ラットが仲間を救う?!動物にも感情があるの?

人の心のメカニズムを知るために、動物の心を探る動物心理学!

困っている人を目の前にしたときに、その人の心情に思いをはせ、ときには手を差し伸べる…そうした能力は人だけのものでしょうか。実は、ネズミも困難な状況におかれた仲間を助けるということが知られています。

まず1匹のラットを狭い筒に閉じ込めます。筒の出口には扉がついていますが、筒の外側からしか開けることができないため、自力で筒から脱出することはできません。この筒を実験箱の中に置き、仲間のラットを実験箱に放します。

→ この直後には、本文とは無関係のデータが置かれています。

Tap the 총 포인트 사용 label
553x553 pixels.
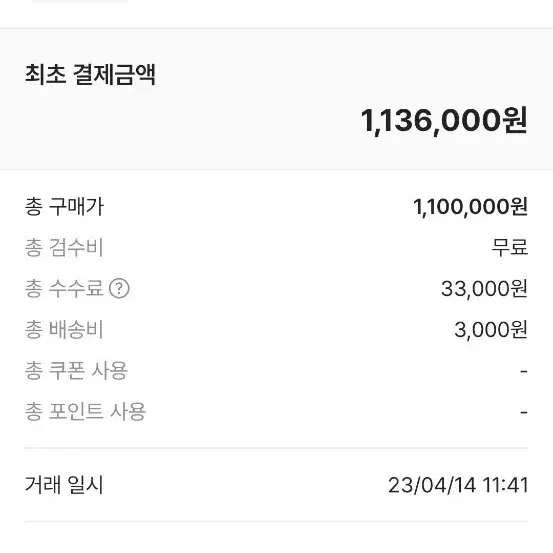(85, 412)
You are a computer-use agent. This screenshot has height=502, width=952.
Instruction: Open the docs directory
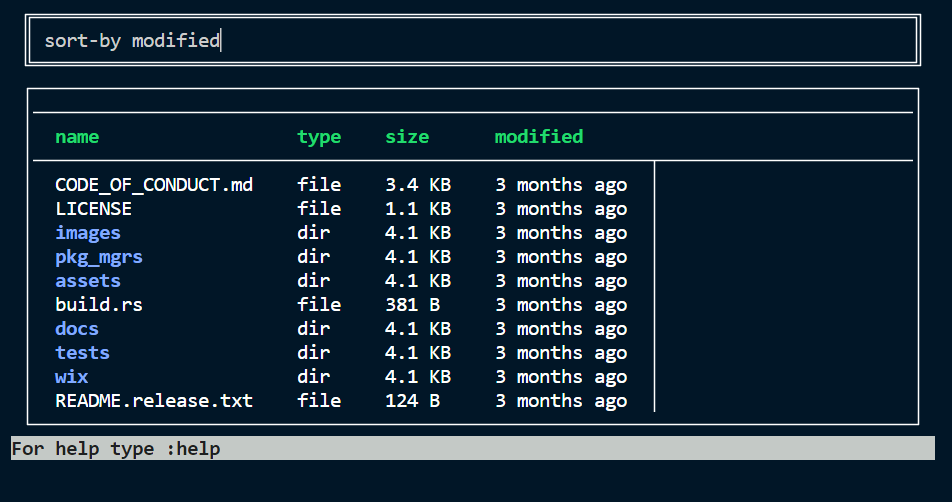pyautogui.click(x=77, y=329)
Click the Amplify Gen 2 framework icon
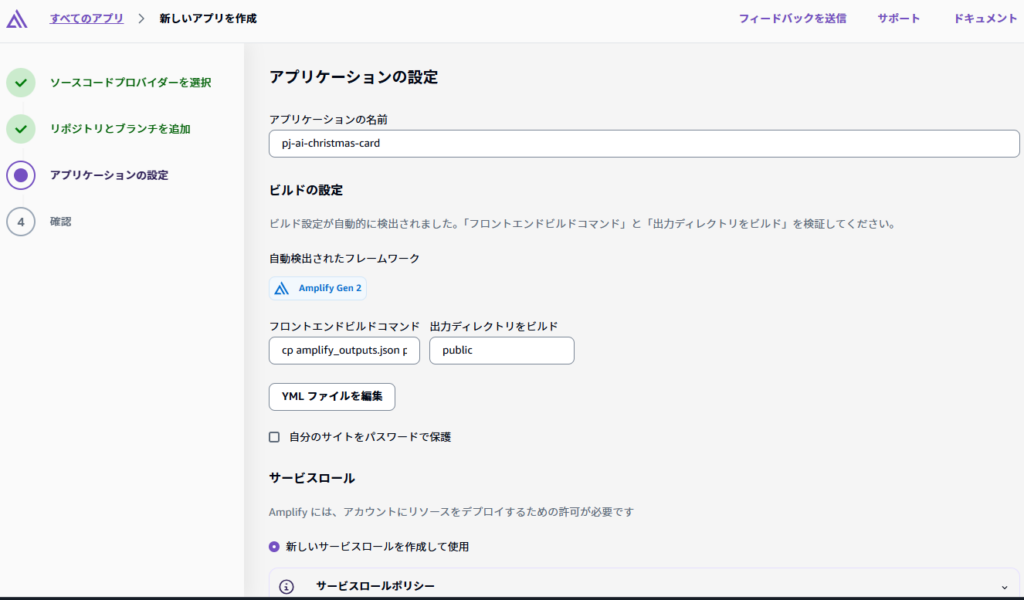This screenshot has height=600, width=1024. pyautogui.click(x=282, y=288)
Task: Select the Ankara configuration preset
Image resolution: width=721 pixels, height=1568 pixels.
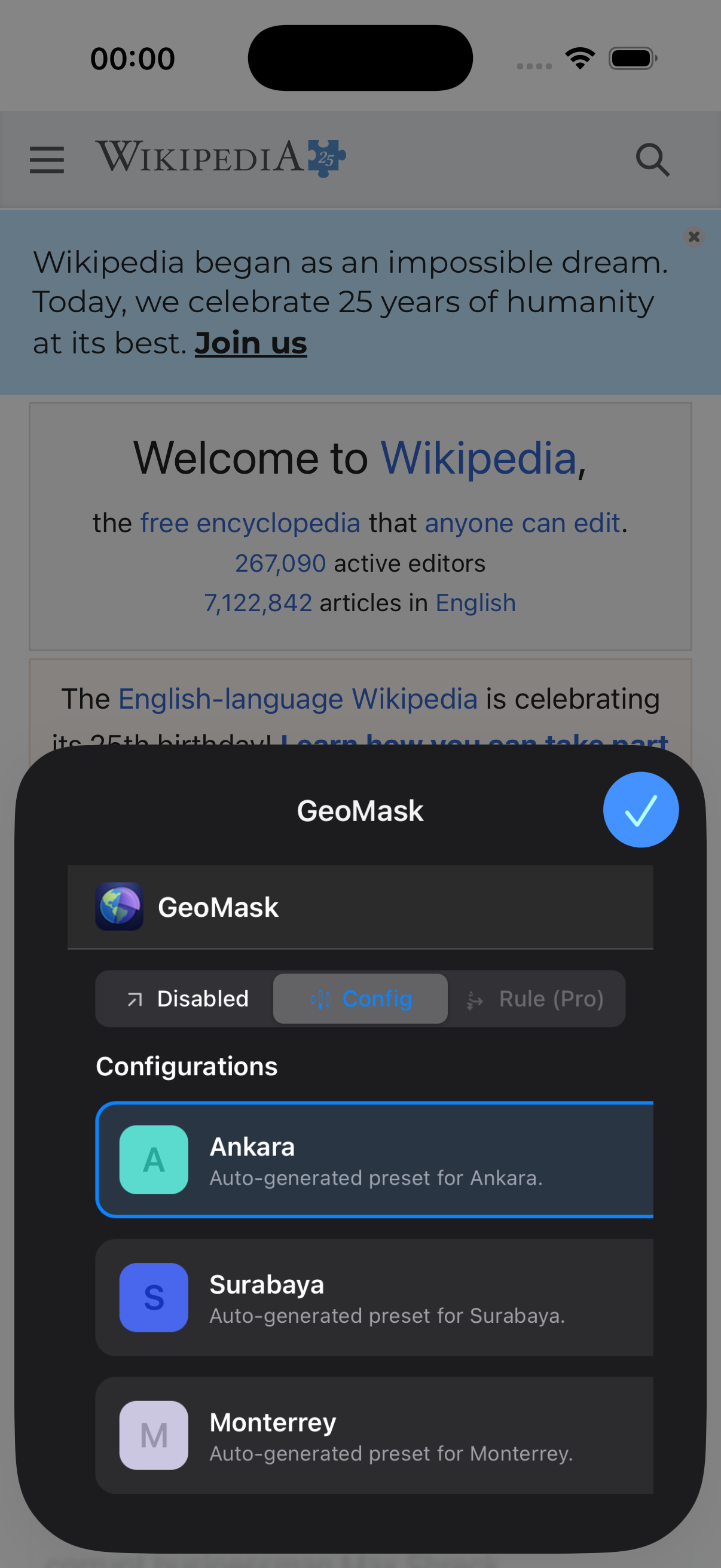Action: [x=374, y=1160]
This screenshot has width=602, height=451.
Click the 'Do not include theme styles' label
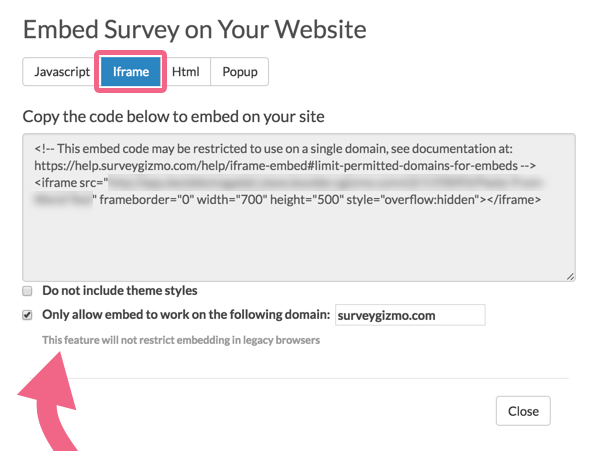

筒に閉じ込められたラットの姿は見えるし鳴き声も聞こえる状態。すると、仲間のラットは何度も扉を開けようと挑戦し、ついには仲間を助け出すのです。

でも、ラットは本当に仲間を助けるために扉を開けたのか? 扉を開けるのが楽しいとか、筒の中にあるモノに興味を惹かれただけかもしれない。そこで、筒の中が空の状況や、仲間の代わりに玩具を筒に閉じ込めた状況で同じ実験をおこなったところ、どちらの場合でもラットは扉を開けようとしなかった。こうした実験の積み重ねから、ラットも仲間を助ける行動をとるという結果が得られました。

ひとつの実験だけではわからないことを、他の可能性を一つひとつ検証しながら確かめていく。動物心理学は、動物を通して人の心の仕組みを明らかにしていく興味深い分野です。